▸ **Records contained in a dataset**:
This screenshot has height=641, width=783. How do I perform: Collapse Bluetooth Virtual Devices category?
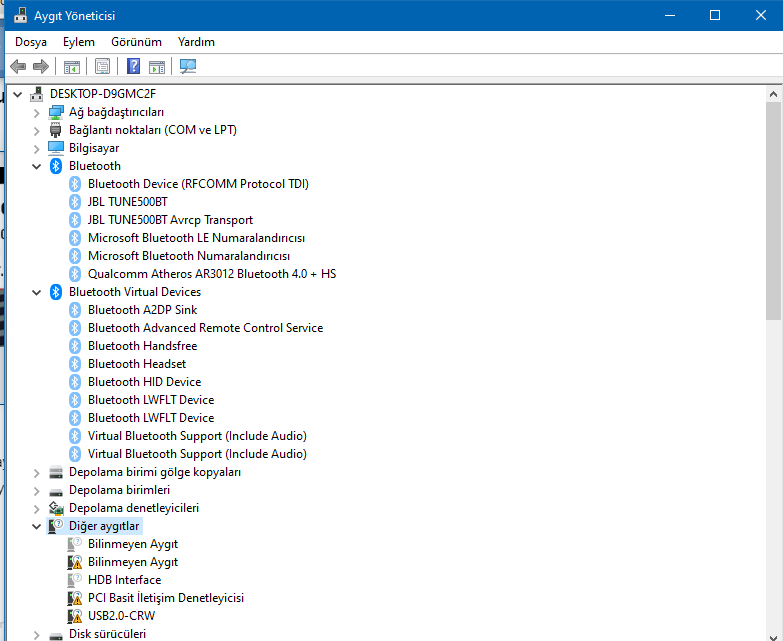click(36, 292)
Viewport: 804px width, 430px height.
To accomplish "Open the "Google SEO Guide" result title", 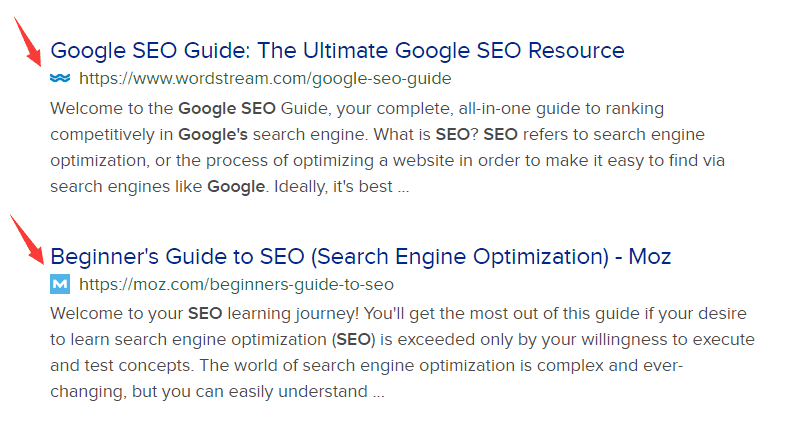I will [337, 51].
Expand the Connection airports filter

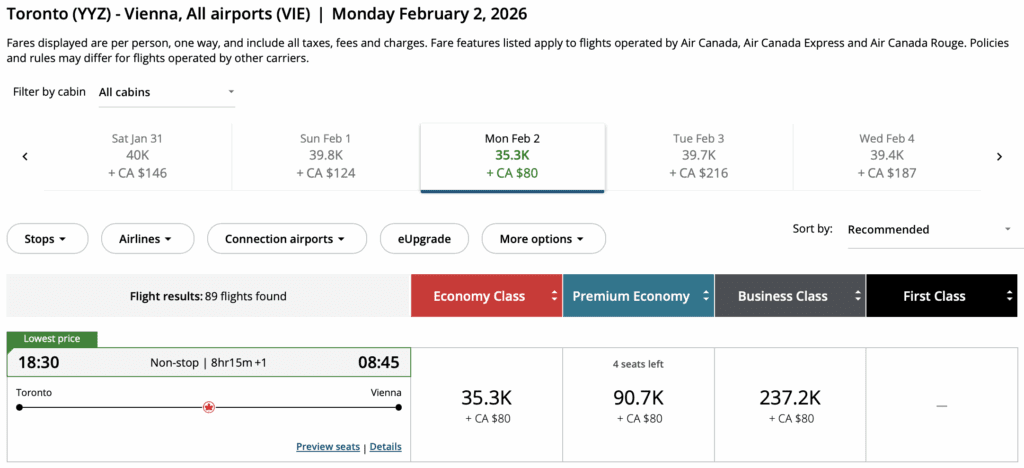tap(284, 239)
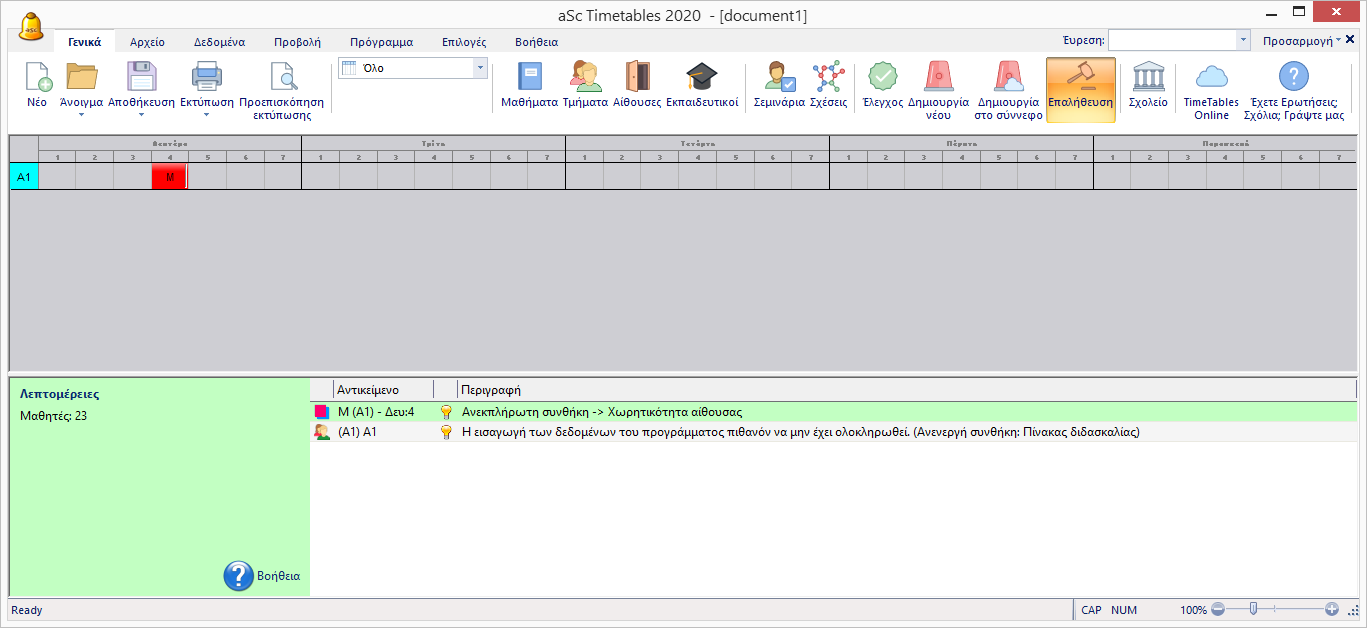Toggle the Επαλήθευση verification button
1367x628 pixels.
click(1080, 89)
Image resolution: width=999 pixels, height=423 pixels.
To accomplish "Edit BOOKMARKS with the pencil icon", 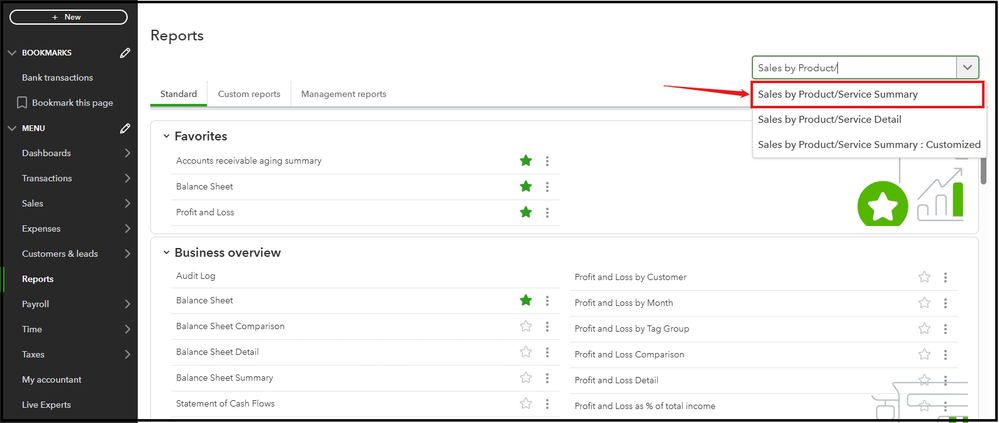I will (125, 53).
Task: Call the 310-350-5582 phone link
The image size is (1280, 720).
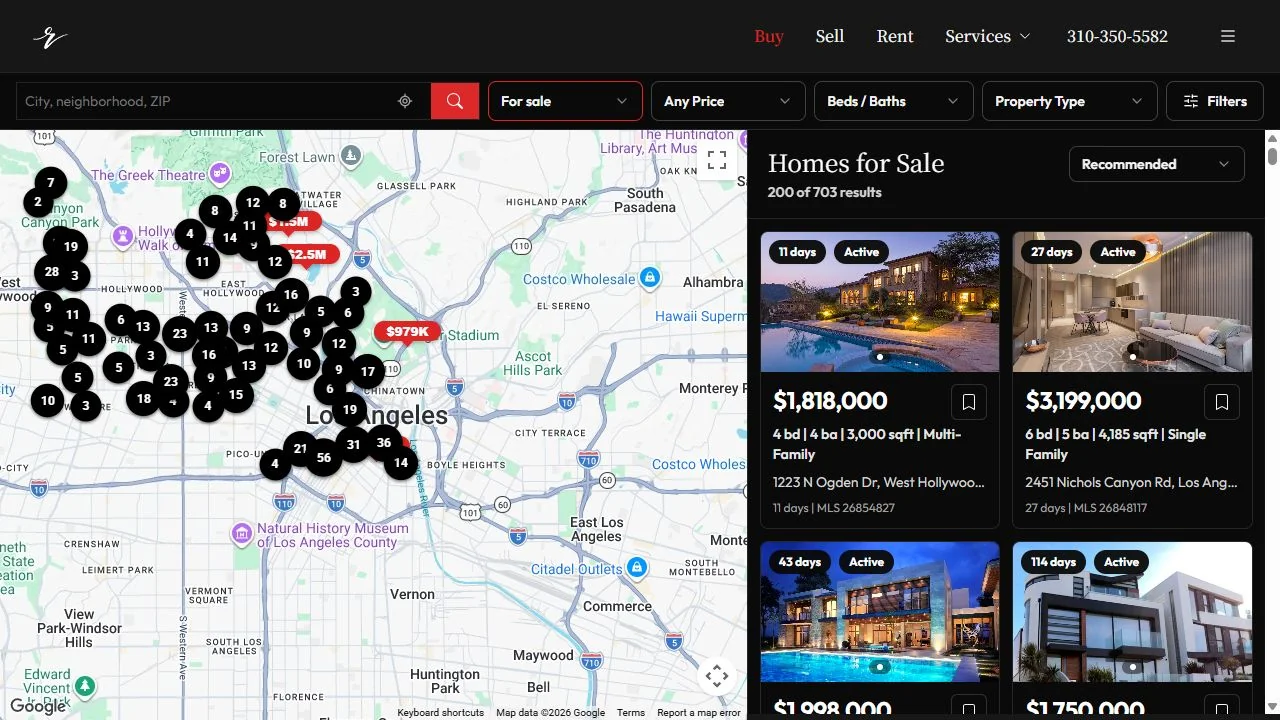Action: click(x=1117, y=36)
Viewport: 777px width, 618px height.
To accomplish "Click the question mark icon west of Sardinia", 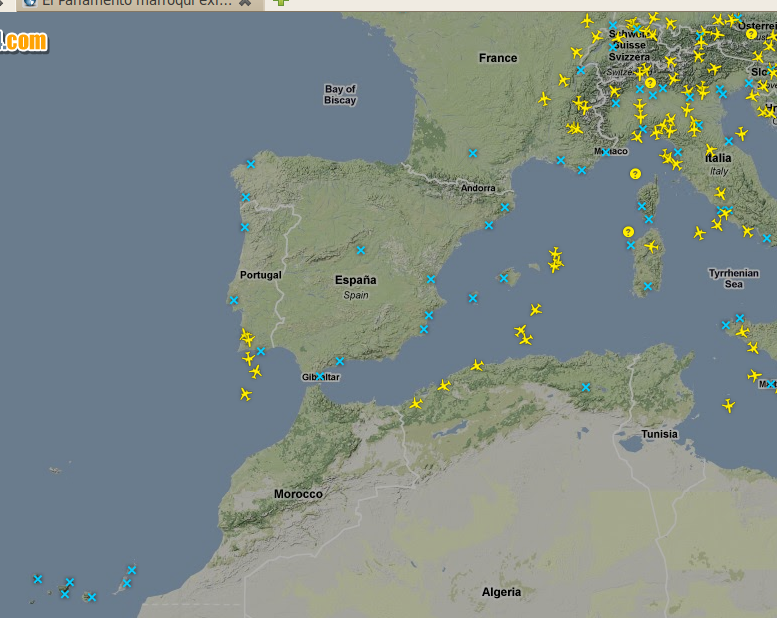I will (x=628, y=231).
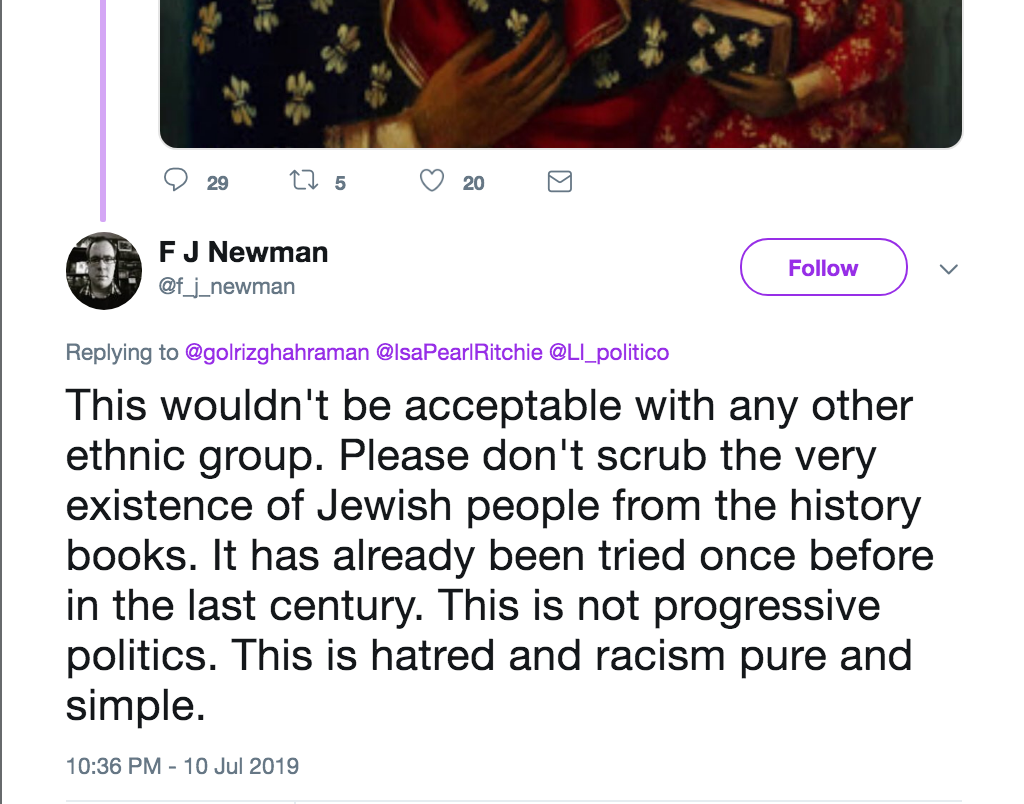The image size is (1024, 804).
Task: Click the retweet arrows icon
Action: click(x=300, y=181)
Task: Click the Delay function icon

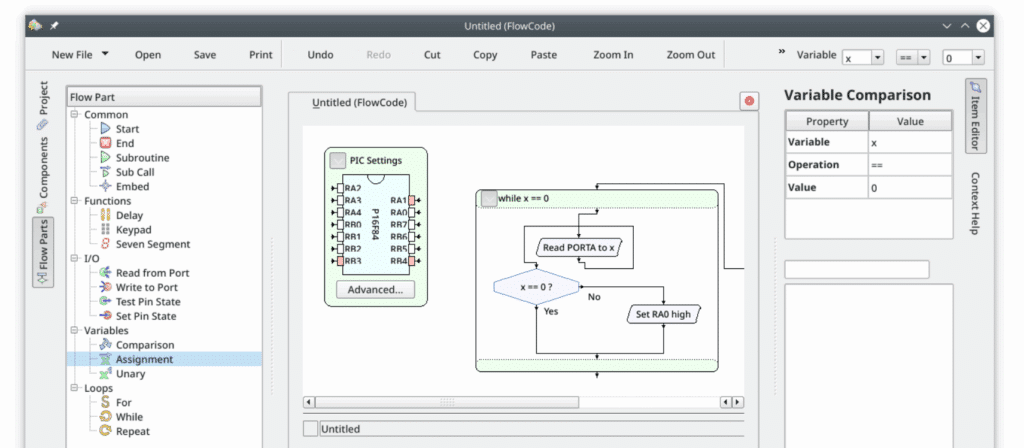Action: coord(105,216)

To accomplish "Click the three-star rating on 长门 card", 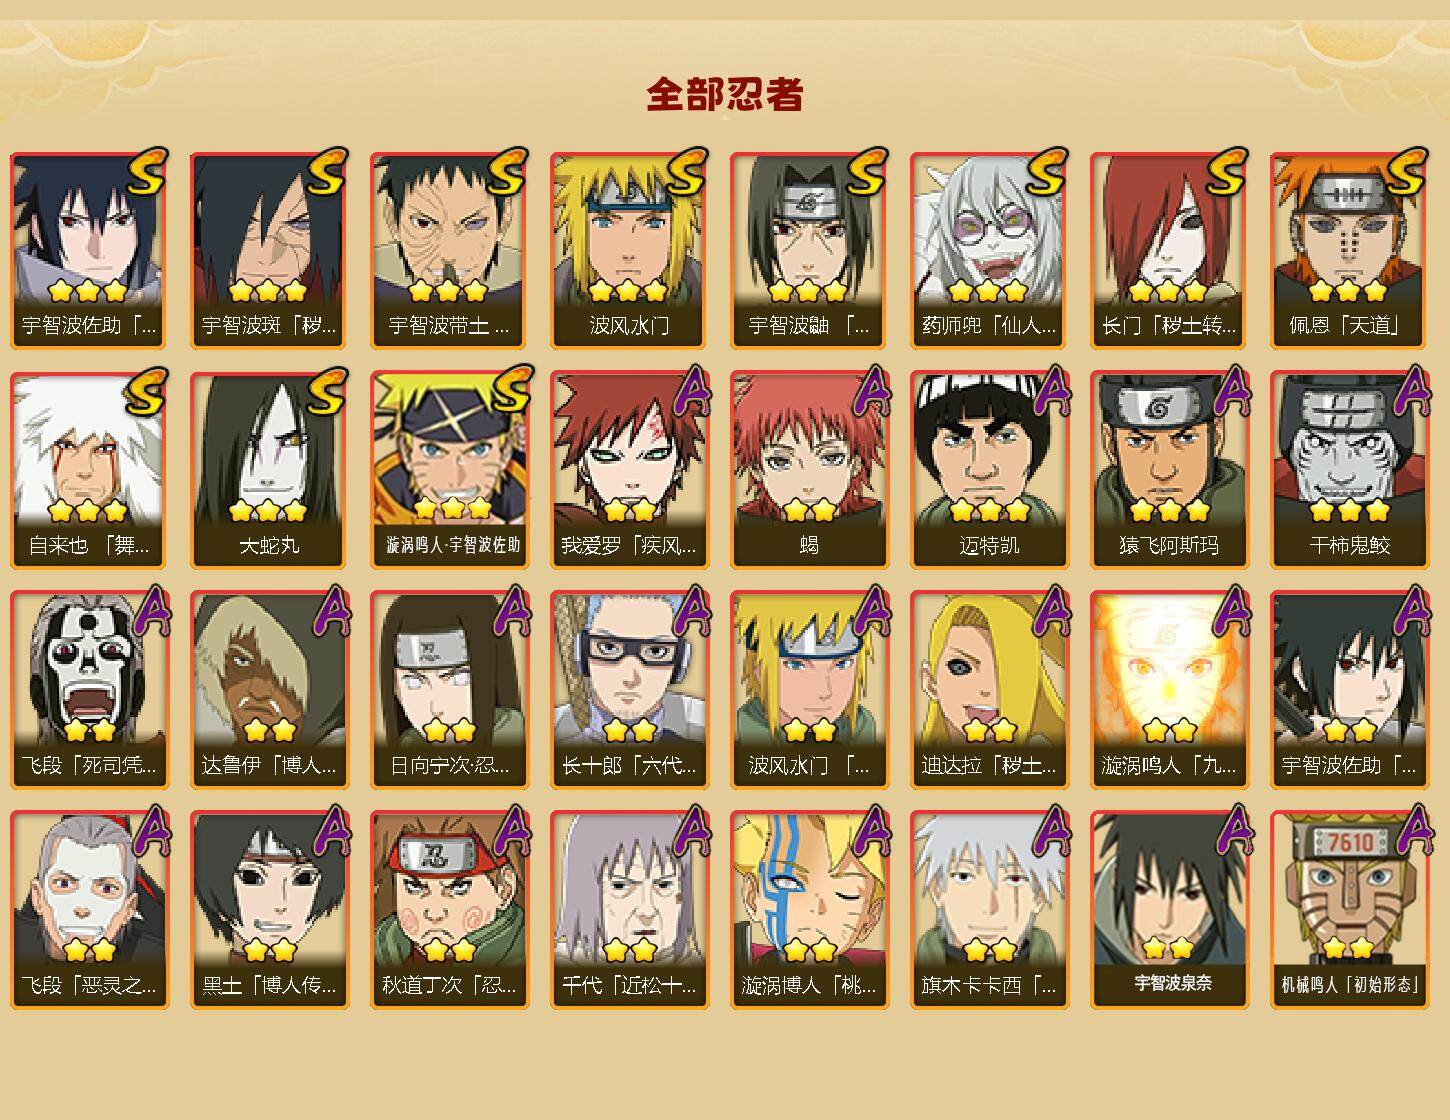I will coord(1168,291).
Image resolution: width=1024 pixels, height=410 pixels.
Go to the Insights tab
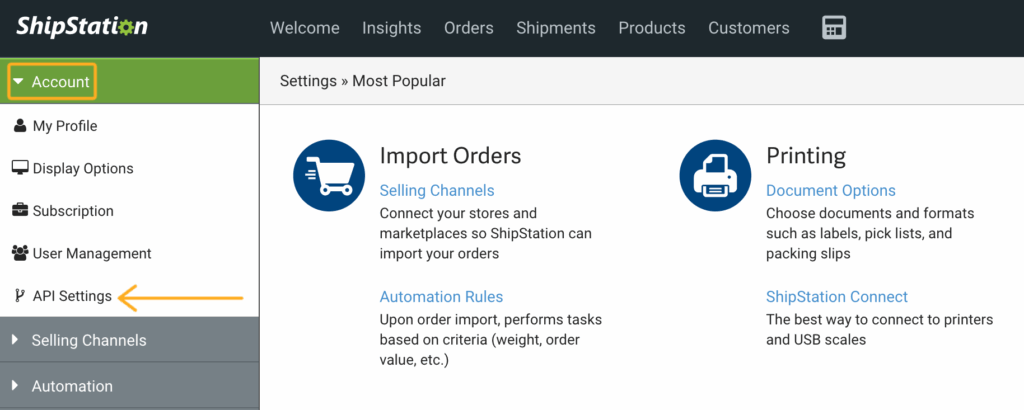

▸ **EXERCISE OBJECTIVE**: Across the entries above, work out the count of lines that hold the word "resolution", and state that number alone.

▸ **REPLY**: 2